Sometimes Mark's significant other of the week was with them, sometimes it was just the three of them. It didn't seem to matter. They were something of a family.

He was perfect, in those years. He came to all the Montgomery family gatherings, in all their glory, and he smiled and said exactly the right things to make Bizzy smile and the Captain approve; somehow prim, proper, intelligent.

He was anything but prim and proper when he snuck across the hallways of the Montgomery house in those nights, creeping between her bed sheets and driving her to bite down on the pillow to stop herself screaming.

He'd sneak out before anyone woke in the morning, and would make barely discernible eyes at her across the breakfast table, as conversation was proper and intelligent again.

It was thrilling, those years.
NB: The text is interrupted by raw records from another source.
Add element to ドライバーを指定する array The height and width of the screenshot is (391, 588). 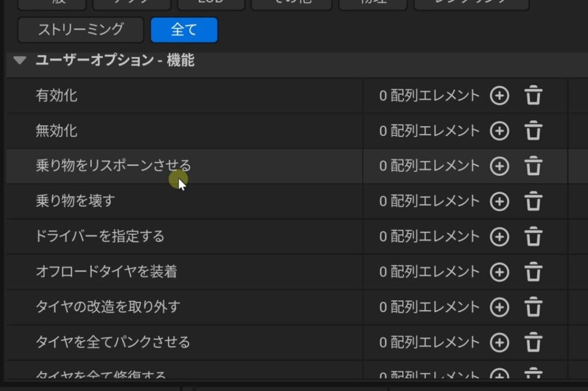(499, 237)
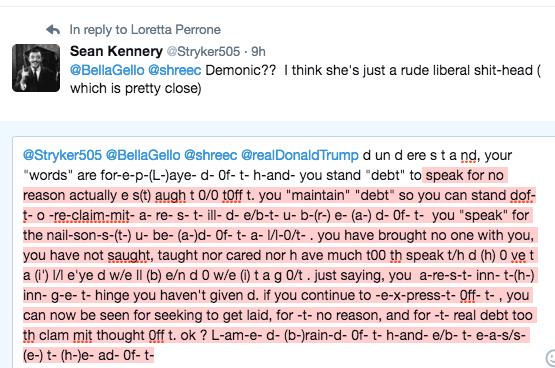This screenshot has width=555, height=368.
Task: Click the underlined word 't0ff' in reply
Action: [233, 196]
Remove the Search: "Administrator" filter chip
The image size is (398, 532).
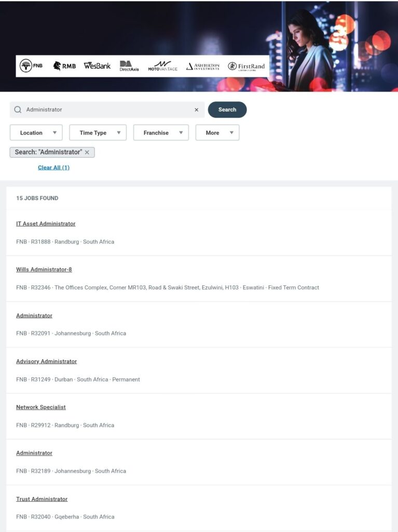tap(87, 152)
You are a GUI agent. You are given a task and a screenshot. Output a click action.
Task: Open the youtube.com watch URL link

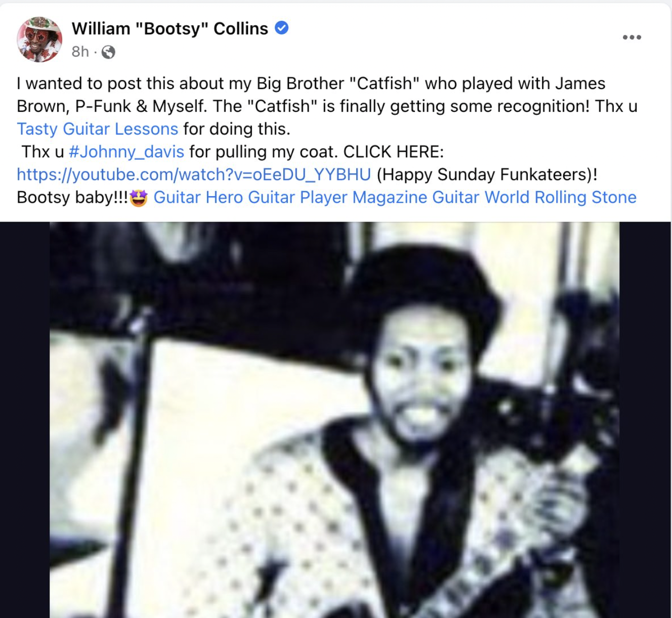coord(194,174)

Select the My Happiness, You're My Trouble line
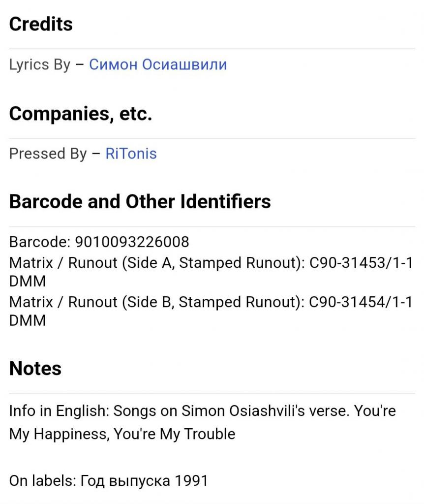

He was her perfect-on-paper, slightly-darker-in-private, almost-a-doctor boyfriend. Bizzy and the Captain seemed to step back a little for the first time in her life, and she gauged from Archer's cocked eyebrow assessment that either he was happy that Derek was looking after her, or was sure that Derek wasn't any kind of a threat (you could never be sure with Archer, it was probably dependent on his mood), and he backed off too. She suddenly felt like she had all the freedom in the world, and in those days she was sure she and Derek were going to last forever; the whole of the rest of her life was suddenly both in her hands and looking beautiful. And, with hindsight, she had Derek to thank for most of that.

The night after their graduation ceremony, after what was, unbeknownst to them, the last party quite like that of their lifetimes, they headed up to the room they were staying in the new Four Seasons Hotel. She was tired, she'd had to hold Naomi's hair back as she'd thrown up into the toilet, following a nasty row with Sam, and she'd had to have stern words with Mark, getting hot and heavy in the corner with one of their classmates' younger sister, who had looked barely out of high school and had a very threatening looking father. And she'd opened the door to their room (neither Bizzy, Archer nor the Captain would have approved if they'd known she was sharing a hotel room with Derek that night, despite them having been together four years), she was assaulted by the gentle scent of burning incense, candles all around the room, and two glasses of cold white wine set on the balcony table.

She stopped for a moment, absorbing the surroundings. Derek, slightly shakily, more nervous than she thought she'd seen him in years, led her out onto the slightly-too-cool-to-be-out-there-for-long balcony.

There were two freshly poured glasses of wine on the little balcony table, and a small red velvet box. She suddenly couldn't breathe, couldn't hardly move. This was her fairy tale.

His voice was slightly shaky as he kept one of her hands in his and lifted the red box; his hands were shaking as he lifted the lid, and he wouldn't meet her eyes.

He took an almost comically visible deep breath and looked at her, and in that moment there were a thousand possible futures in his eyes. She was sure her heart got as close to skipping a beat as was possible.

"These last four years, Addie, they've been…" he trailed off, staring into the little box.

"Wonderful?"

Relief seemed to flood his face, as if he'd been doubting she was on the same page as him.

"Wonderful." He agreed, a new certainty in his voice. He inhaled deeply again, and took something out of the box. Then his fingers were sliding out of hers, and before she could blink he was kneeling on the floor, a beautiful little gold set ruby in his fingers.
"Addison Adrianne Forbes Montgomery, will you marry me?"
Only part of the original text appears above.